The 24-year-old figure skater, whose parents were 1994 World Figure Skating pairs champions Evgenia “Zhenya” Shishkova and Vadim Naumov, was announced as one of the three men competing for Team USA at the upcoming Milan Olympic Games.
In addition to Naumov, Ilia Malinin and Andrew Torgashev also secured spots on the men’s team.
At the team announcement event in St. Louis on Sunday, Jan. 11, Naumov shared his excitement about heading to his first Olympics. “We did it! God is good. Every day, year after year, we talked about the Olympics. It means so much in our family, and it’s what I’ve been thinking about since I’m 5 years old. … So I can’t say into words how much this means to me.”
He also reflected on what his parents would think of his accomplishment. “I really hope that my mom watched because she never used to watch me skate. But they say we’re proud of you, but job’s not finished, we’re just getting started,” he said.
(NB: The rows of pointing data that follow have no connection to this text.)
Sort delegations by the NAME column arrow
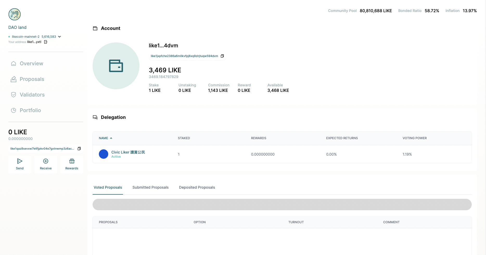 click(111, 138)
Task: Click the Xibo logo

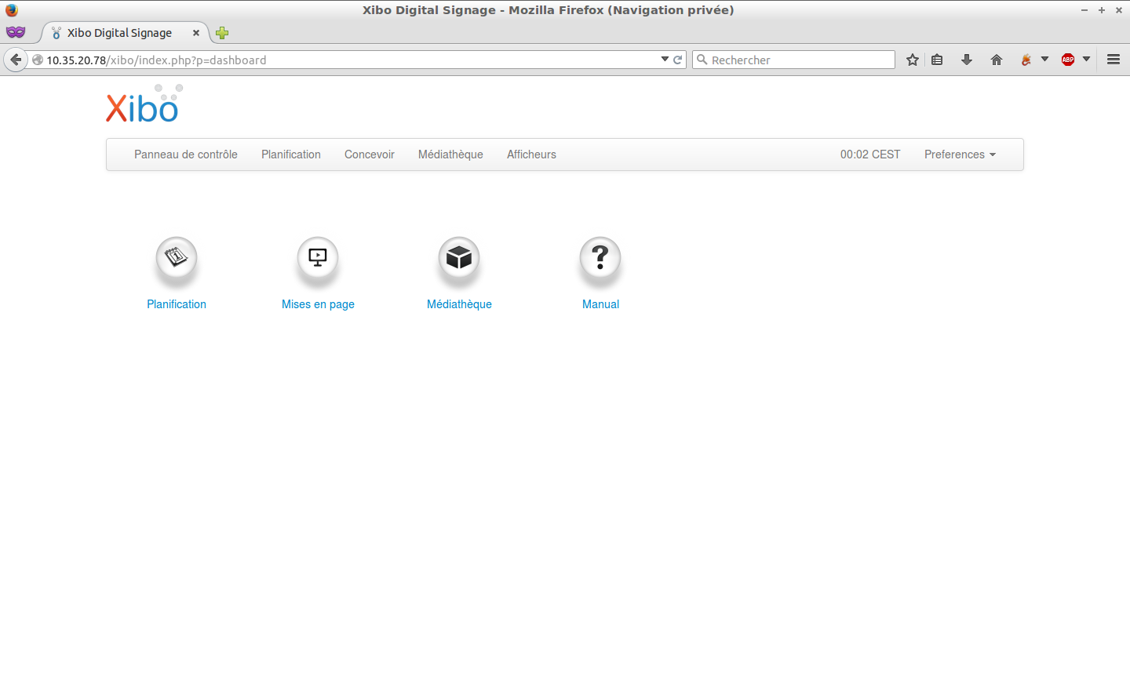Action: tap(144, 105)
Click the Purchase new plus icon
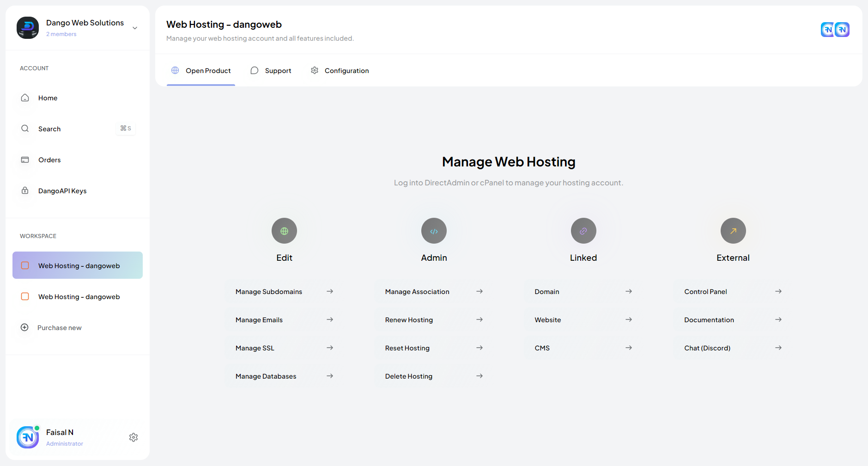 (x=24, y=327)
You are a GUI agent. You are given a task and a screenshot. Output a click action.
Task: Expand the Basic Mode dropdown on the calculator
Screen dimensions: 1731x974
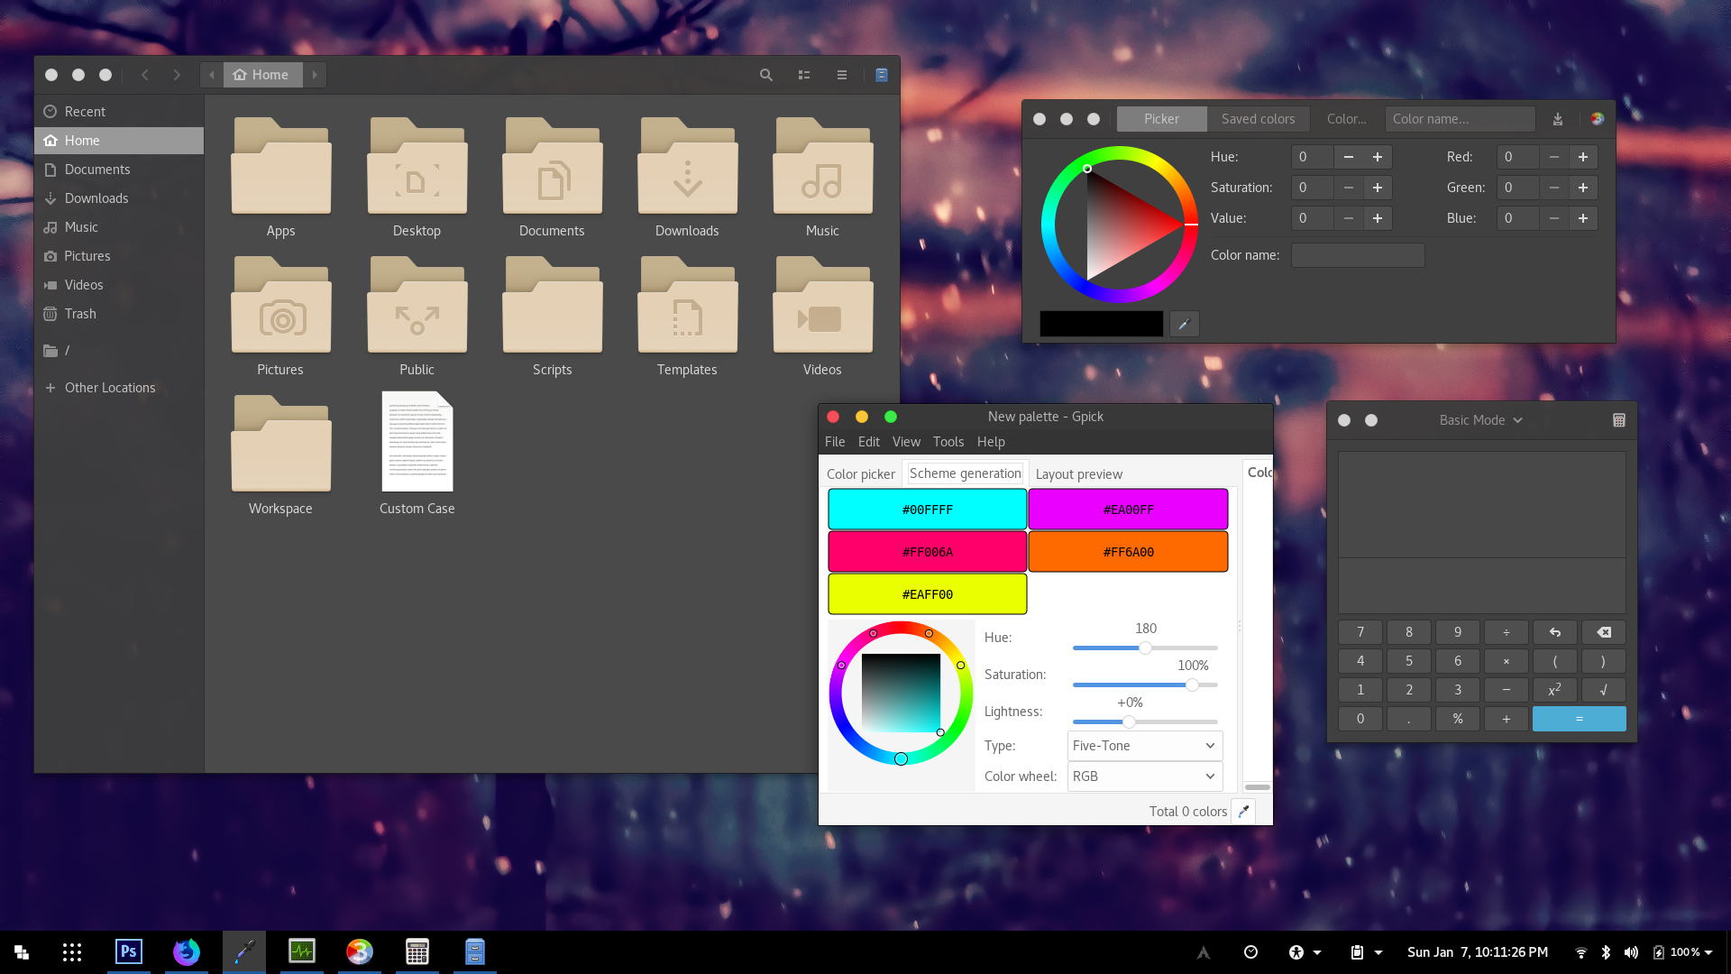point(1479,419)
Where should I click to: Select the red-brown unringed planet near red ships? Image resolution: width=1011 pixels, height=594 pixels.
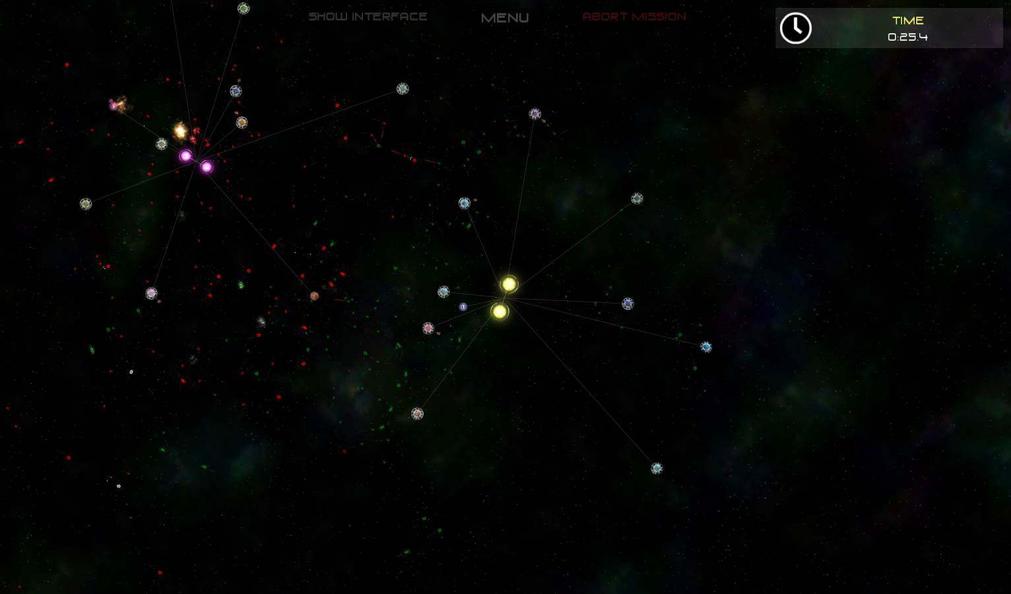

Maxim Naumov in Kansas on Jan. 26, 2025.
Matthew Stockman/Getty
Three days before he was named to the team, Naumov skated his short program and broke down in tears as he got his score, while holding up a photo of himself as a 3-year-old boy standing alongside his parents.
“Sharing the vulnerability with the audience and me feeling their energy back has been something I remember for the rest of my life,” he told reporters.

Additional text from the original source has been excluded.